AlliedSignal, Inc.
- Type: Public
- Traded as: NYSE: ALD DJIA component (until 1999) S&P 500 component (until 1999)
- Predecessor: Allied Corp.
- Founded: 1985; 41 years ago
- Defunct: December 1, 1999
- Fate: Acquisition of and merger with Honeywell Inc.
- Successor: Honeywell
- Headquarters: Morristown, New Jersey
- Revenue: US$ 15.1 billion (1999)
- Net income: US$ 1.3 billion (1999)
- Number of employees: 70,400 (1999)^{[citation needed]}

= AlliedSignal =

Defunct American aerospace, automotive and engineering company

AlliedSignal was an American aerospace, automotive and engineering company, created through the 1985 merger of Allied Corp. and The Signal Companies. It purchased Honeywell for $14.8 billion in 1999, and adopted the Honeywell name and identity.
==History==
The Allied Chemical & Dye Corporation originated with the 1920 merger of five chemical companies: Barrett Paving Materials (est. 1852), General Chemical Company (est. 1899), National Aniline & Chemical Company (est. 1917), Semet-Solvay Company (est. 1895), and the Solvay Process Company (est. 1881). The consolidation occurred with the backing of chemist William Nichols, who became concerned about dependence on the German chemical industry during World War I, and financier Eugene Meyer. It acquired the Eltra Corporation in 1979.

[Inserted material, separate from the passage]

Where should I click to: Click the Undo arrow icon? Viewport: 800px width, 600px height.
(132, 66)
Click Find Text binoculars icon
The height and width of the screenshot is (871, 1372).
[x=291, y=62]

The company renamed itself the Allied Chemical Corporation in 1958, then simply the Allied Corp. in 1981. Allied merged with the Bendix Corporation in 1983, beginning the company's involvement in aerospace.

The Signal Companies traced their history to the Signal Gasoline Company, founded by Samuel B. Mosher in 1922. It renamed itself to Signal Oil & Gas in 1928 to reflect its expanding businesses. By the 1950s, Signal was the largest independent oil company on the West Coast of the United States and Mosher held large stakes in American President Lines and the Flying Tiger Line. In 1964, Signal merged with the Garrett Corporation, an aerospace company. In 1967, they purchased Mack Truck for $85m US. The combined company adopted "The Signal Companies" as its corporate name in 1968, and in 1974, sold its original Oil operations to Burmah Oil for $480m.

The merger of Allied and Signal made aerospace the new company's largest business sector. The combined company adopted the name Allied-Signal on September 19, 1985. It dropped the hyphen to become AlliedSignal in 1993 to reinforce a one-company image and signify the full integration of all of its businesses. Between 1992 and 1997, the company radically reduced the number of suppliers from whom parts and materials were purchased, downsizing its supply base from 10,000 to 2000, particularly by eliminating poorer performing suppliers and training those who remained.

On June 7, 1999, AlliedSignal acquired Honeywell for $14.8 billion and adopted the latter's more recognizable name.

==Product range==
Before the merger, Honeywell was an international controls company that developed and supplied advanced technology products, systems and services to aviation and space companies and industry. The product lines of the two companies were complementary, the only principal overlap being avionics.

- Aerospace
  - Aircraft lighting
  - Aircraft wheels & braking systems
  - Auxiliary power units (APUs)
  - Avionics
  - Engines for regional/business aircraft
  - Environmental control systems (ECS)
  - Flight recorders (Black boxes)
  - Jet engine fuel control systems
- Automotive products
  - Autolite - Spark plugs
  - Fram - Air filters, fuel filters, oil filters
  - Prestone - Antifreeze
  - Garrett - Turbochargers (formerly AiResearch)
- Engineered materials
  - Electronic products
  - Polymers
  - Specialised chemicals
- Federal Manufacturing and Technology
  - Operates facilities for the United States Department of Energy

As of 2006, Allied-Signal's automotive products included Fram Filters, Autolite Spark Plugs and Prestone Anti-Freeze. The Bendix Corporation purchased both the Fram and Autolite brands from other companies in 1973. The Prestone brand was acquired in the late 1990s.

==See also==
- Garrett AiResearch

==Notes==
1. Stock no longer trades. New symbol is HON.